Après deux ans chez STIHL, son nom est étroitement lié à la question du développement durable : Friedemann Stock. Il travaille notamment quotidiennement sur la question énergétique. Nous l’avons interrogé sur les progrès accomplis depuis la mise en œuvre de la stratégie officielle de développement durable de STIHL en 2021, et lui avons demandé où il puise l’énergie nécessaire à la réalisation de toutes ces tâches.

Friedemann Stock, que pensez-vous du poste de premier responsable du développement durable de STIHL ? Est-il tel que vous l’aviez imaginé ?

Le groupe STIHL a créé un nouveau poste de responsable du développement durable. Je n’ai donc pas reçu de directives claires m’indiquant comment travailler. C’est une situation rare et agréable, car elle offre une grande liberté d’organisation : c’est une terre vierge. Bien entendu, je doit m’accorder avec différentes personnes : avec des collègues spécialistes dans leur domaine, avec ma hiérarchie, ainsi qu’avec le Comité directeur et avec la famille Stihl. À cela s’ajoute la collaboration avec des conseillers externes et au sein de réseaux extérieurs à l’entreprise.

Où en est STIHL en matière de développement durable ?

Nous nous tenons parfaitement et systématiquement à nos obligations.
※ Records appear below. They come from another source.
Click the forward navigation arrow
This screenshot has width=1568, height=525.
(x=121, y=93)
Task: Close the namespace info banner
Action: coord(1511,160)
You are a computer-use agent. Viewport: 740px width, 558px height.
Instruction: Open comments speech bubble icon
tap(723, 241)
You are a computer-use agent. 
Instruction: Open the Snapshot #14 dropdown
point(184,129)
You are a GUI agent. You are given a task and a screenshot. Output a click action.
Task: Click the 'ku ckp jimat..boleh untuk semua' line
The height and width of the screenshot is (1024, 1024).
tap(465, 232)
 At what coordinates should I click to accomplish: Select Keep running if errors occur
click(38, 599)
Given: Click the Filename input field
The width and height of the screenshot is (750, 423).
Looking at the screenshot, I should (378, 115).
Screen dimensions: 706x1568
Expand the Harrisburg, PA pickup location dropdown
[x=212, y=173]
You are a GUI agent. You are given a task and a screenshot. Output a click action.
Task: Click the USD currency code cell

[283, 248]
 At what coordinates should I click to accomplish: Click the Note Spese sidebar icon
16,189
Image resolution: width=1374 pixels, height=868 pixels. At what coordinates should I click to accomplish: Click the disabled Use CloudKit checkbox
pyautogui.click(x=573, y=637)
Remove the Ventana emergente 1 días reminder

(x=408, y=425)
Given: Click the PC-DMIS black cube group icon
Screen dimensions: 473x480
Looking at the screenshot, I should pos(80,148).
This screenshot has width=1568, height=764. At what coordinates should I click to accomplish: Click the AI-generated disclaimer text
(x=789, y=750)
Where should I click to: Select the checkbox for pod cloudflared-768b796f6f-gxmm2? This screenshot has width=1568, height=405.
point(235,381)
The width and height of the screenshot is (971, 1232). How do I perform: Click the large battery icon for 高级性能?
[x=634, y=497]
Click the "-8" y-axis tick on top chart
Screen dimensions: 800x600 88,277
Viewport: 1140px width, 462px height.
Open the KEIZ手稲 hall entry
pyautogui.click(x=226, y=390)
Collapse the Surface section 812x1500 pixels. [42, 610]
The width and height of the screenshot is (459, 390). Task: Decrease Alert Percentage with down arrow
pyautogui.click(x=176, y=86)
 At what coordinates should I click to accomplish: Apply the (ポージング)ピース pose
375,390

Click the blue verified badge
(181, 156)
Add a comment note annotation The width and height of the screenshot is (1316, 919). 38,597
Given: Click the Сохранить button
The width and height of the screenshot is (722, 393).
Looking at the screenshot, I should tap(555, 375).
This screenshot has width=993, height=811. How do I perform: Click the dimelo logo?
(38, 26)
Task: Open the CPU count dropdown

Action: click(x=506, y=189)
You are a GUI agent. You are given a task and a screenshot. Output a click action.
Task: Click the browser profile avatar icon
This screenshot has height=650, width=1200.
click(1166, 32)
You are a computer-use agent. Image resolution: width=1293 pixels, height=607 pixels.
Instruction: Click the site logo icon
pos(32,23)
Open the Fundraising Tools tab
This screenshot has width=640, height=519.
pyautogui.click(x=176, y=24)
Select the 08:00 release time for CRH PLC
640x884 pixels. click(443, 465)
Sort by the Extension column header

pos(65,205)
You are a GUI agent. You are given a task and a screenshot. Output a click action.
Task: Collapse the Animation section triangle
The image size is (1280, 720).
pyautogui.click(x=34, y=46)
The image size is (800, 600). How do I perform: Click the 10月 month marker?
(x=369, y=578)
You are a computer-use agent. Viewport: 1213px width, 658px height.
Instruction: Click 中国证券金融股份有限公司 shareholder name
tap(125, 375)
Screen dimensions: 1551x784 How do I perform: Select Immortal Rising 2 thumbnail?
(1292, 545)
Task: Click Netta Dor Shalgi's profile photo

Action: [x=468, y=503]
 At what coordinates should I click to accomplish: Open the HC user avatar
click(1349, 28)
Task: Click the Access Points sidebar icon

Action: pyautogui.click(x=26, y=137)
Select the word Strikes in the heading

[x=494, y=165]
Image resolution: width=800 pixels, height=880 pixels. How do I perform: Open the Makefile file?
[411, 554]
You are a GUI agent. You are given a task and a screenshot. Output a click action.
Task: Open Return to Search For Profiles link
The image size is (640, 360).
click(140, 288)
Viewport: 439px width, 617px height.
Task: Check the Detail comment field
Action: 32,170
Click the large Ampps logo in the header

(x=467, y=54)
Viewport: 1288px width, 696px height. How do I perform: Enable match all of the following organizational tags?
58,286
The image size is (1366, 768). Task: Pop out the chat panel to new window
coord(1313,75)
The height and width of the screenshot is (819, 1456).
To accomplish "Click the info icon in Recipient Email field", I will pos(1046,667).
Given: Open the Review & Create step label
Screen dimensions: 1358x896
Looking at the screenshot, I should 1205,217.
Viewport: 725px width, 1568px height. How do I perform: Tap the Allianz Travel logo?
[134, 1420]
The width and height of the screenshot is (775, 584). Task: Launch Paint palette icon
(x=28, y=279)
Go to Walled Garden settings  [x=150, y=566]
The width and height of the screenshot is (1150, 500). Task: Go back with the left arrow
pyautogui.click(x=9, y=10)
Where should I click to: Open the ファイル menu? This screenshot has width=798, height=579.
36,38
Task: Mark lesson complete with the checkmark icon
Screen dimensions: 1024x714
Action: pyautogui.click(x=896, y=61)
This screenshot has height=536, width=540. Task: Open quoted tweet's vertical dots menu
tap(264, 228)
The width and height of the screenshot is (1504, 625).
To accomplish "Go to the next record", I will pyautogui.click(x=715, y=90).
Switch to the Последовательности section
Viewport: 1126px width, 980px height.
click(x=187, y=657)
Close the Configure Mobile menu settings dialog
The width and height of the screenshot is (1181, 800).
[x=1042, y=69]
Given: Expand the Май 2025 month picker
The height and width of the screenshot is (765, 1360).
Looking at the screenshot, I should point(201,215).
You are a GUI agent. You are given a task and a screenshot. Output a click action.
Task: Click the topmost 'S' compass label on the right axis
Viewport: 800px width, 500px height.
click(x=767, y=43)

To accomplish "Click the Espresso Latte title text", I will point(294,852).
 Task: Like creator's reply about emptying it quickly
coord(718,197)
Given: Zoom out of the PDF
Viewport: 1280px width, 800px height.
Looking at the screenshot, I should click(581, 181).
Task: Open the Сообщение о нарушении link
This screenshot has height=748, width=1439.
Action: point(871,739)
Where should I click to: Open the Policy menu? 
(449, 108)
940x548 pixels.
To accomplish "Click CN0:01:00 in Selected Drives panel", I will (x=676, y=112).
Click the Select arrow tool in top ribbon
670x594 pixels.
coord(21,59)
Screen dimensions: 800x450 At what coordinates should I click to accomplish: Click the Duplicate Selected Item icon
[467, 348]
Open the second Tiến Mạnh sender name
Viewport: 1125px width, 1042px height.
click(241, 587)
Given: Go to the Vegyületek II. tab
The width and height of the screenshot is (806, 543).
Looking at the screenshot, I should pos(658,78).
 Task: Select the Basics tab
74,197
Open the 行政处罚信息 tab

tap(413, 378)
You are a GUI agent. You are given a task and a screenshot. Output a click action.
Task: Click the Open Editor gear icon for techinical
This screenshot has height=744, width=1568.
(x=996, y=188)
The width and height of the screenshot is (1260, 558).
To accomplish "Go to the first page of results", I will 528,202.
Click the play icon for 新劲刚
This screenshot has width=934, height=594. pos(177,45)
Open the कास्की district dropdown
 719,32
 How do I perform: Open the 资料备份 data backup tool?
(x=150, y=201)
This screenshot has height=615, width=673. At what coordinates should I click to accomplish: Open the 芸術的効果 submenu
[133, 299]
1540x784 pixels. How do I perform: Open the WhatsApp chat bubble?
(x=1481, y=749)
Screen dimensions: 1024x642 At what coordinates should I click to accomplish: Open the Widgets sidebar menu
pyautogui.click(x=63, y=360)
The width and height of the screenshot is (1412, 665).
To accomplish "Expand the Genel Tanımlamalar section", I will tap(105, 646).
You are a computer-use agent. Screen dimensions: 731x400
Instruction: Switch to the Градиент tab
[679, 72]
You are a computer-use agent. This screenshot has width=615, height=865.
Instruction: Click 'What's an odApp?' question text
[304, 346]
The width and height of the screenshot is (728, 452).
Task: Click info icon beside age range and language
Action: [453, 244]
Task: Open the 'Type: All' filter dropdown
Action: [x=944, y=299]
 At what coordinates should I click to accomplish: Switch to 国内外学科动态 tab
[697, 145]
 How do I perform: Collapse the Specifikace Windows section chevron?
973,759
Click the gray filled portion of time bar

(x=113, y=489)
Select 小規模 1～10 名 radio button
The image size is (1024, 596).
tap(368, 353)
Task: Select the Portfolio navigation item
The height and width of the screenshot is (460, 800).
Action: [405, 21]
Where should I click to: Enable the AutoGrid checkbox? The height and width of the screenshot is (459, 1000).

Certaines activités ont été mises en place depuis longtemps, par exemple sur les chaînes d’approvisionnement, conformément à la loi allemande sur le devoir de diligence des entreprises dans les chaînes de d’approvisionnement (LkSG), ou dans le cadre de la neutralité climatique. Nous avons également défini notre stratégie de développement durable, qui intègre ces activités dans un cadre global, offrant ainsi un concept global cohérent et durable. Nous mettons en œuvre cette stratégie étape par étape. Nous n’en sommes qu’au début de certains projets, et avons déjà bien avancé sur d’autres questions. Le développement durable est un domaine très vaste, qui couvre de nombreux aspects différents.

Le principal défi consiste à consacrer le temps nécessaire aux aspects les plus importants du développement durable parmi une multitude de tâches urgentes.
Friedemann Stock
Friedemann Stock, Responsable du développement durable chez STIHL.

Quels sont les projets terminés ?

Nous avons terminé le premier projet sur le thème « chaînes d’approvisionnement durables » sous la direction de Sarah Kruner : outre les thématiques existantes, comme la qualité ou la capacité de production, nous avons intégré l’aspect « droits de l’homme et droits du travail » à notre processus d’achat. Nous avons aussi créé les structures organisationnelles correspondantes. Nous avons par ailleurs élaboré un code de conduite complet pour nos fournisseurs. C’est là que le travail commence vraiment : le processus doit être vécu, et les fournisseurs doivent être informés et évalués, afin qu’ils puissent ensuite progresser si nécessaire. Cela montre bien que le travail d’une entreprise en matière de développement durable n’est jamais réellement terminé.

Sur quels grands projets travaille STIHL actuellement ?

Nous avons beaucoup à faire dans les trois domaines prioritaires de la stratégie de développement durable : les écosystèmes, les cycles et l’attention portée aux autres. Cela concerne par exemple la neutralité climatique, qui est l’un de nos objectifs à long terme. Pour y parvenir, nous n’achetons plus que de l’électricité verte, et allons dans un premier temps réduire de 40 % nos propres émissions de CO2 d’ici 2030. Ce projet ambitieux est mené à l’échelle du groupe STIHL. Nous nous intéressons également à l’économie circulaire. Nous travaillons notamment sur un produit recyclable et sur l’utilisation de matières premières secondaires, c’est-à-dire de matières premières recyclées. Concernant l’attention portée aux autres, nous voulons réduire la fréquence des accidents au sein du groupe. Nous pouvons encore progresser dans ce domaine. Nous voulons également définir pour STIHL des objectifs concrets en matière de diversité, et les atteindre. Ce travail s’effectue en deux temps : je définis un objectif à long terme, et je travaille avec le service concerné pour trouver comment y parvenir concrètement. Globalement, on peut dire que les projets de développement durable représentent un travail de longue haleine, qui s’étend sur plusieurs années.

Les trois domaines prioritaires de la stratégie de STIHL en matière de développement durable
Les trois domaines prioritaires de la stratégie de STIHL en matière de développement durable

Pour terminer, à titre personnel, où trouvez-vous toute cette énergie ?

J’aime planifier. Et lorsque les premiers objectifs sont atteints, cela nous conforte dans nos idées et nous encourage à continuer. J’apprécie aussi les petites réussites. J’ai par exemple acquis un jardin qui était longtemps resté à l’abandon. Nous avons élaboré un projet global avec une paysagiste, que je mets à présent en œuvre étape par étape, sur 10 à 20 ans.

Merci beaucoup pour cet entretien Monsieur Stock.